Matthias beobachtete sie und verspürte ein glückseliges Gefühl in sich aufsteigen. Aaliyah brauchte Jonas, allein deswegen konnte er gar nicht mehr wütend auf ihn sein. 

„Papi, was ist denn mit deinem Kopf?", fragte Aaliyah auf einmal und hielt erschrocken inne. 

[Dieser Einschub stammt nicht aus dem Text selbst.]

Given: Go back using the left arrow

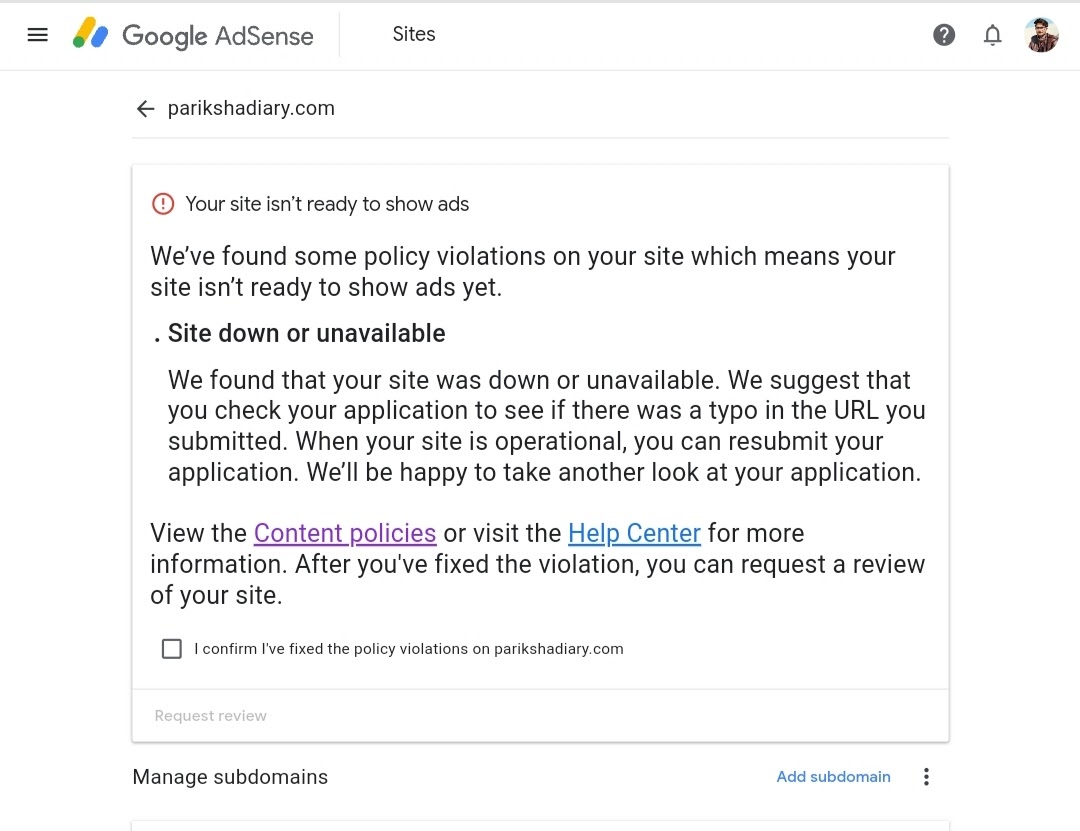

„Ach, ich bin ziemlich blöd gestolpert und habe mir den Kopf aufgeschlagen", antwortete er, warf aber für den Bruchteil einer Sekunde den Blick zu Matthias. Erschrocken sog Aaliyah die Luft ein. 

„Ist aber halb so wild. Tut gar nicht mehr weh", beruhigte er sie, allerdings schien sie keine Lust mehr auf Toben zu haben. 

„Können wir einen Film angucken?", fragte sie und sofort nickte Matthias. Nicht nur, dass die Vorstellung, wie sie alle drei zusammen auf dem Sofa saßen einfach nur schön war, sondern so hätte er auch genug Zeit, Jonas im Arm zu halten und ihm zu zeigen, dass er ihm verzieh. 

„Gute Idee!", pflichtete Jonas ihr bei und augenblicklich schwang Aaliyah sich über die Lehne aufs Sofa. 

„Pass auf, ein Verletzter reicht", rief Matthias, ließ sich ebenfalls auf dem Sofa nieder und legte den Arm auf der Lehne ab. Jonas verstand die Aufforderung und schmiegte sich eng an ihn. 

„Danke, dass du mir verzeihst", flüsterte er so leise, dass Aaliyah es nicht mitbekam. Matthias schlug für eine Sekunde die Lider nieder und küsste ihn auf die Wange. 

„Wir sind doch eine Familie", erwiderte er an seinem Ohr und auf einmal fühlte er wieder diesen kleinen Funken erwachen, Jonas auch auf dem Papier zu seiner Familie zu machen. Zu seinem Mann, mit dem Versprechen, für immer miteinander verbunden zu sein, für sich da zu sein und ein gemeinsames Leben zu führen. Aber das wäre eine ganz eigene Geschichte.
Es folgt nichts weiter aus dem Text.